Abstract
Although our understanding of the involvement of heterochromatin architectural factors in shaping nuclear organization is improving, there is still ongoing debate regarding the role of active genes in this process. In this study, we utilize publicly-available Micro-C data from mouse embryonic stem cells to investigate the relationship between gene transcription and 3D gene folding. Our analysis uncovers a nonmonotonic - globally positive - correlation between intragenic contact density and Pol II occupancy, independent of cohesin-based loop extrusion. Through the development of a biophysical model integrating the role of transcription dynamics within a polymer model of chromosome organization, we demonstrate that Pol II-mediated attractive interactions with limited valency between transcribed regions yield quantitative predictions consistent with chromosome-conformation-capture and live-imaging experiments. Our work provides compelling evidence that transcriptional activity shapes the 4D genome through Pol II-mediated micro-compartmentalization.

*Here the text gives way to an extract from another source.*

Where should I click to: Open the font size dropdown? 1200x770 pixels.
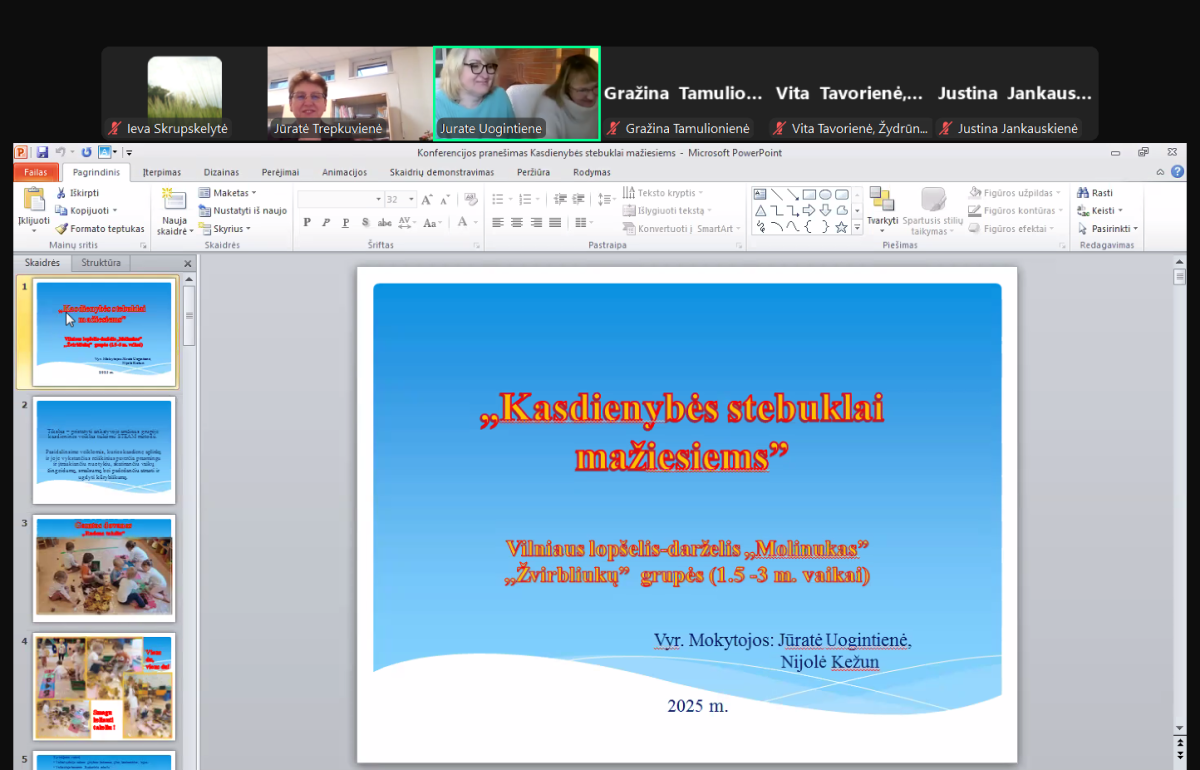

Competing Interest Statement
The authors have declared no competing interest.
Footnotes
Briefly, our main revisions lie in (1) new data analysis (and corresponding figures) to compare intra-gene condensation to other epigenetic signals; (2) new simulations (and corresponding figures) to investigate more systematically the effect of non-uniform Pol II profiles and long-range contact between genes; (3) extensive editing of the text.